Vivre avec l’irréparé

Dans « vivre avec l’irréparé » (Albin Michel, 2024), Isabelle Le Bourgeois pose la question de comment vivre le moins mal possible lorsque survient l’irréparable, ce qui a eu lieu et restera à jamais. Elle fonde sa réflexion sur des textes bibliques, la Genèse et la mort-résurrection de Jésus.

 Isabelle Le Bourgeois possède ce qu’on appelle une forte personnalité. Cheffe d’entreprise, puis religieuse exerçant les activités d’aumônière de prisonniers à Fleury-Mérogis, d’inspectrice du Contrôle général des lieux de privation de liberté et de psychanalyste, elle a construit sa vie autour de l’écoute d’autrui.

 Deux idées clés parcourent son livre. « Il n’y a pas de remise à zéro des compteurs, ça n’existe pas… L’irréparable dit l’impossibilité du retour en arrière : ce qui est passé est passé. » Adam et Ève ont été expulsés du paradis, c’est un fait irréversible. Dieu lui-même a dû prendre acte que sa création était imparfaite. Le corps de Jésus ressuscité conserve les marques de son supplice.

Adam et Eve chassés du paradis terrestre, Masaccio

L’autre idée est qu’il faut faite avec ce qu’on a. L’autrice met en garde contre l’obsession de la pureté pour les individus comme pour les groupes, « au point que des millions d’actes effrayants son commis en son nom (…) Vouloir être pur, c’est vouloir être parfait. Et la perfection est une illusion qui peut nous écarter de qui nous sommes, ombres comme lumières. »

 La force de ce livre est d’être fondé sur les récits de vie de personnes qui ont connu dans leur vie l’irréparable, dont la trace est l’irréparé dont ils essaient, jour après jour, de réduire les effets mortifères. La première est Yvette, pensionnaire à vie dans un hôpital psychiatrique, si invisible qu’un infirmier l’appelle Germaine. Le regard d’Isabelle rallume un feu en elle, et c’est par un poème qu’elle s’exprime après des années de silence.

 C’est bien de mort que parle cette patiente venue la consulter à son cabinet : « une infection, une septicémie de l’esprit, ça existe, non ? On en meurt en général, mais on ne sait pas qu’on est mort de ça. Moi, je ne sais pas si je suis morte ou non (…) Je n’y arrive pas avec ma vie.
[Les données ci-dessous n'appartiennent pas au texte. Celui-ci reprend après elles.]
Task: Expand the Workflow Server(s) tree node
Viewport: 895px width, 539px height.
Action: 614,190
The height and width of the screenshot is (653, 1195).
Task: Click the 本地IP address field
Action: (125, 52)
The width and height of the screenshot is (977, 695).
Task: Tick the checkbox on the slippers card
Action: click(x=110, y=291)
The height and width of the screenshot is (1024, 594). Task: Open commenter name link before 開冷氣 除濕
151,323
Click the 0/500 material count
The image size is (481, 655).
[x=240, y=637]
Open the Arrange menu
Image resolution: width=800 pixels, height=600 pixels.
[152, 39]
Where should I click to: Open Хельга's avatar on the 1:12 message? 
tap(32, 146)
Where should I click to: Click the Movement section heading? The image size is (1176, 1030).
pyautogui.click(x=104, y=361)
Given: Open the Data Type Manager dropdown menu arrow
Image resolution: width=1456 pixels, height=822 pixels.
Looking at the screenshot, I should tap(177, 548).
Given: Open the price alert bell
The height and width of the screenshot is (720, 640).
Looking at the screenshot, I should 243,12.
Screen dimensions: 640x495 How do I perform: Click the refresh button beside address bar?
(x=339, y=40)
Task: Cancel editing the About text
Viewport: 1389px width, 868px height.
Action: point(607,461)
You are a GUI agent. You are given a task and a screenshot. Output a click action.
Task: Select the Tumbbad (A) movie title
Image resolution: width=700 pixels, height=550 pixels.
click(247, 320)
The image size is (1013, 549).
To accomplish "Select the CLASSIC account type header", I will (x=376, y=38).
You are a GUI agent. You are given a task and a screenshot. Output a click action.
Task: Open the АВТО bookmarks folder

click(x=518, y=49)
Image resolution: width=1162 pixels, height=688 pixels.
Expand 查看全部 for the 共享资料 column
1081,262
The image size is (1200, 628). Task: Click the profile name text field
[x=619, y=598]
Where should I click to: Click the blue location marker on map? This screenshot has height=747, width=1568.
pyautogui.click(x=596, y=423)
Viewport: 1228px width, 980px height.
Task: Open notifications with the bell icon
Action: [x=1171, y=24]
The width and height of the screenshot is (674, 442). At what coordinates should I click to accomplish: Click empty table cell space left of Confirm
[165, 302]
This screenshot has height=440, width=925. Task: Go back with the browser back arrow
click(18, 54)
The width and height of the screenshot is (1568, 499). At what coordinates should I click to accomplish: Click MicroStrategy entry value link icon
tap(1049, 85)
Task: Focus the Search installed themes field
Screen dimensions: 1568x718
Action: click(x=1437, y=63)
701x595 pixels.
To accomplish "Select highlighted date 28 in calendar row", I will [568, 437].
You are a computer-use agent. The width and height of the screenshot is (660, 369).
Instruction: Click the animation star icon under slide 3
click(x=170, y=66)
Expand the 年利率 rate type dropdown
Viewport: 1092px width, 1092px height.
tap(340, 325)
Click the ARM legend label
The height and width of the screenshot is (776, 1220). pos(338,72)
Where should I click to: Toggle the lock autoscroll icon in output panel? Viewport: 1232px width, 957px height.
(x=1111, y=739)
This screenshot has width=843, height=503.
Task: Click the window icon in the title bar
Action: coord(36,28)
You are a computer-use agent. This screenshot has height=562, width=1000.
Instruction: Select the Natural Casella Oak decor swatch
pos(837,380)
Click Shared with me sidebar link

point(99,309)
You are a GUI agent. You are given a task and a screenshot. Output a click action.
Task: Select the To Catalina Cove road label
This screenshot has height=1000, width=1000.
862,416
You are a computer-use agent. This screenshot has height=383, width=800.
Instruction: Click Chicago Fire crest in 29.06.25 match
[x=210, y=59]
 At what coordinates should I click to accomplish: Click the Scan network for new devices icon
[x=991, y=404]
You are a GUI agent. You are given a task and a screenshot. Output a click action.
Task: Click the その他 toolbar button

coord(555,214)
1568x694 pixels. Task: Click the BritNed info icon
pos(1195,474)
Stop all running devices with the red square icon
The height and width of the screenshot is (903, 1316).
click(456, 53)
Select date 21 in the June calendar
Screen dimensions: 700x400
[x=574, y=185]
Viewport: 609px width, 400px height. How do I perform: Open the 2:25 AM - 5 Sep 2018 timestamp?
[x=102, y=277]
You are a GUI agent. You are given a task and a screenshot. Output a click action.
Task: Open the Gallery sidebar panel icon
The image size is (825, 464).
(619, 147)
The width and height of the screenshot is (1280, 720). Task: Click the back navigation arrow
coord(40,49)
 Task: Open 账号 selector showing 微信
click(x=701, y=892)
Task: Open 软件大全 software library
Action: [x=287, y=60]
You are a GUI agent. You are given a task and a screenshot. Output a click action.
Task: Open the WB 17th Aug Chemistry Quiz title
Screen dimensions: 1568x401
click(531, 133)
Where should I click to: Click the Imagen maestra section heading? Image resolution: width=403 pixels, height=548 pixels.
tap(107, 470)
Elle a un goût ce cendres. »

 Malo a été abusé dans sa jeunesse par un prêtre, le père Roger. Le viol n’est pas seulement celui du corps, mais aussi de l’âme. « « J’ai le pouvoir de te guérir, confesse-toi » avait un jour dit l’abbé Roger à Malo après l’avoir violé. »

 Se pose alors la question du pardon. Il n’est pas toujours possible. « Le pardon n’est ni oubli, ni naïveté, ni magnanimité, il ne se mérite pas, on ne peut pas en payer le prix. » On ne peut le penser sans qu’il y ait quelqu’un qui demande pardon et quelqu’un qui le reçoive. Parfois c’est impossible, il n’y a qu’une solution : laisser Dieu s’en occuper. « Chacun son « job », ai-je envie de dire ».

 Car le Dieu en qui croit Isabelle Le Bourgeois « n’est pas d’un Dieu abstrait, lointain (…) C’est « un Dieu fiable qui ne craint pas l’irréparé dans la Création et l’assume en Jésus Ressuscité. »

 « Vivre avec l’irréparé » est un beau livre qui parle de survie, de limites, d’obscurité, de colère, d’aventure humaine, et finalement d’espérance.